DECT has a good diagnostic accuracy in thyroid nodule evaluation. The normalized iodine quantification technique is comparable between different dual-energy CT machines in thyroid nodule assessment. Quantitative DECT parameter may be a potential tool to estimate thyroid nodules noninvasively, reducing the need for unnecessary examinations of nodules, the associated patient anxiety, and inconvenience. More extensive prospective design studies are necessary to further optimize the diagnostic efficacy of quantitative DECT parameters.

Limitations

This study has some limitations. First, it has been pointed out that the incidence of thyroid cancer is increasing while thyroid nodules may be overdiagnosed, which could lead to overtreatment [6] [45]. We did not focus on whether we should add extra diagnostic methods like DECT to the thyroid examination, though it is still a matter of concern. Second, the thyroid is radiation sensitive. Presently, there are still some challenges in terms of radiation safety, though the radiation dose could be reduced by up to 50% in DECT [46]. Third, because the application of DECT is still developing and spreading, available literature data are limited, which leads to a relatively small number of studies meeting our inclusion criteria. And we did not estimate the combined diagnostic thresholds due to the heterogeneity among studies. Fourth, the category of thyroid nodules included in the study might need further subdivisions. Although various pathological types of nodules were collected in the paper, no study proposed to crosslink parameters and the specific types of thyroid nodules (e.g., suspicious malignant nodules in FNA) that might occur progressive events, such as nodules enlargement or tendency for lymph node metastasis. And it is worth noting that it may be challenging to accurately implement iodine value measurement for micro thyroid lesions (maximum diameter < 10 mm), due to the partial volume effect in CT imaging. Of the studies we included, only two studies contained nodules less than 10 mm [36] [37], which implies that the quantitative diagnosis of sub-centimeter nodules still requires further study. Fifth, in terms of data statistics, some data are provided in the form of median and quartile but not mean and stand deviation [36]. So we estimated some data by combining median and quartile with original data size [47] [48], which may bring into errors when estimating the mean and standard deviation.

Acknowledgements

This research was supported by the National Natural Science Foundation of China: 21317241, 81971672, Key Program of Natural Science Foundation of Guangdong Province of China: 2018B0303110011, Guangzhou Key Laboratory of Molecular and Functional Imaging for Clinical Translation: 201905010003, the Fundamental Research Funds for the Central Universities: 21620308, 21620101, and the Engineering Research Center of Medical Imaging Artificial Intelligence for Precision Diagnosis and Treatment, Guangdong Province.

Supplementary Materials

The following are available online, Full search strategy, TableS1: diagnostic performance of DECT parameters, TableS2: PRISMA-DTA checklist, TableS3: PRISMA-DTA for Abstracts Checklist.

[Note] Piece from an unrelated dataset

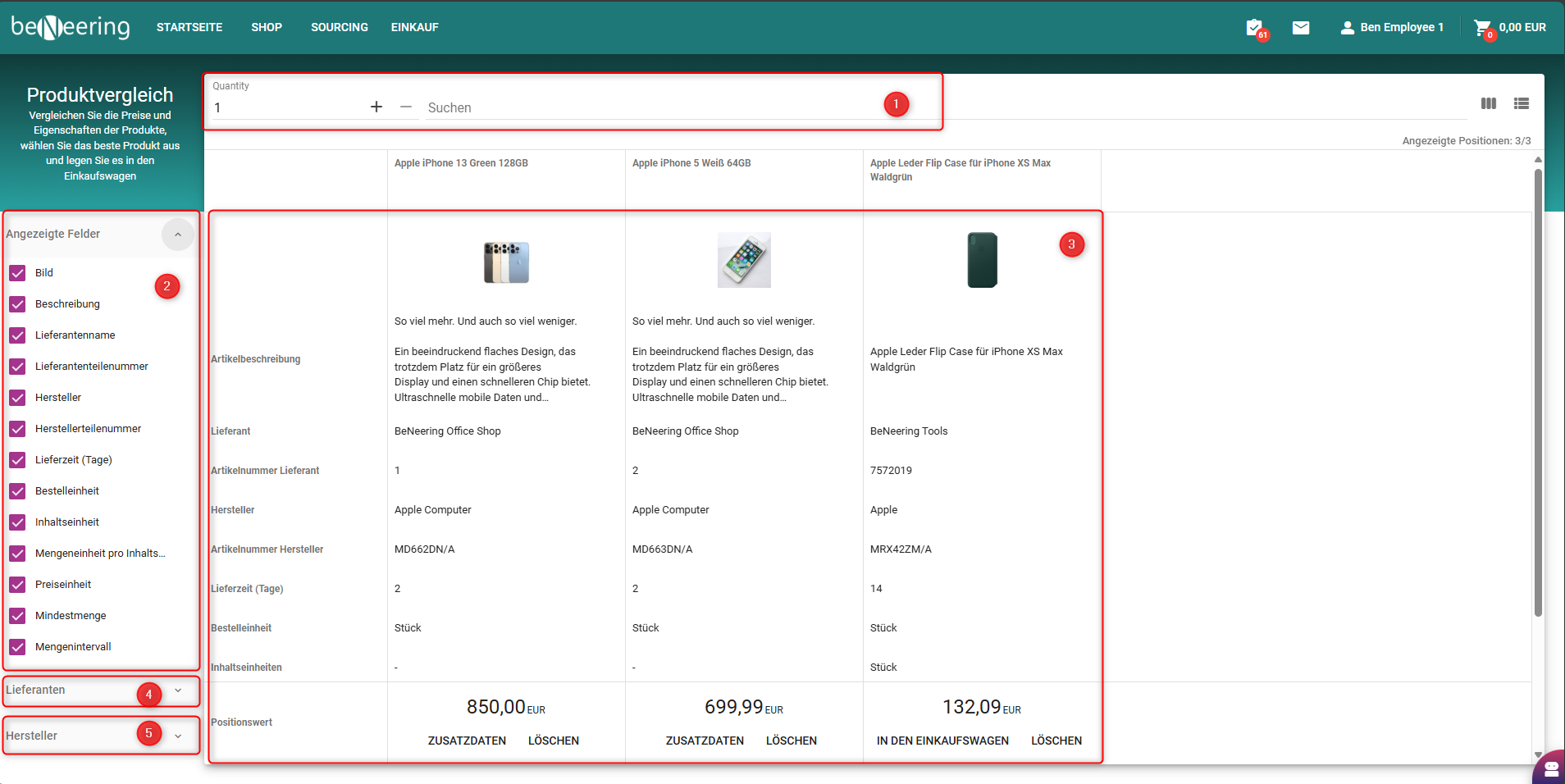Switch to column comparison view icon
The image size is (1565, 784).
coord(1489,103)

Full search strategy in PubMed

1# DECT

2# dual-energy CT

3# dual-energy computed tomography

4# thyroid

5# 1# OR 2# OR 3#

6# 4# AND 5#

OR:

(((DECT) OR (dual-energy CT)) OR (dual-energy computed tomography)) AND (thyroid)

Full search strategy in Web of Science

TS = (DECTOR dual-energy CT OR dual-energy computed tomography) AND TS = thyroid

Full search strategy in Embase

(DECT OR (“dual energy” AND CT) OR (“dual energy” AND computed AND tomography)) AND thyroid

Table S1. Diagnostic performance of DECT parameters.

Abbreviations: λHU, Slope of spectrum curve; NIC, normalized iodine concentration; IC, iodine concentration; TP, true positive; FP, false positive; FN, false negative; TN, true negative.

Table S2. PRISMA-DTA checklist.

Table S3. PRISMA-DTA for abstracts checklist.

Conflicts of Interest

The authors declare no conflicts of interest regarding the publication of this paper.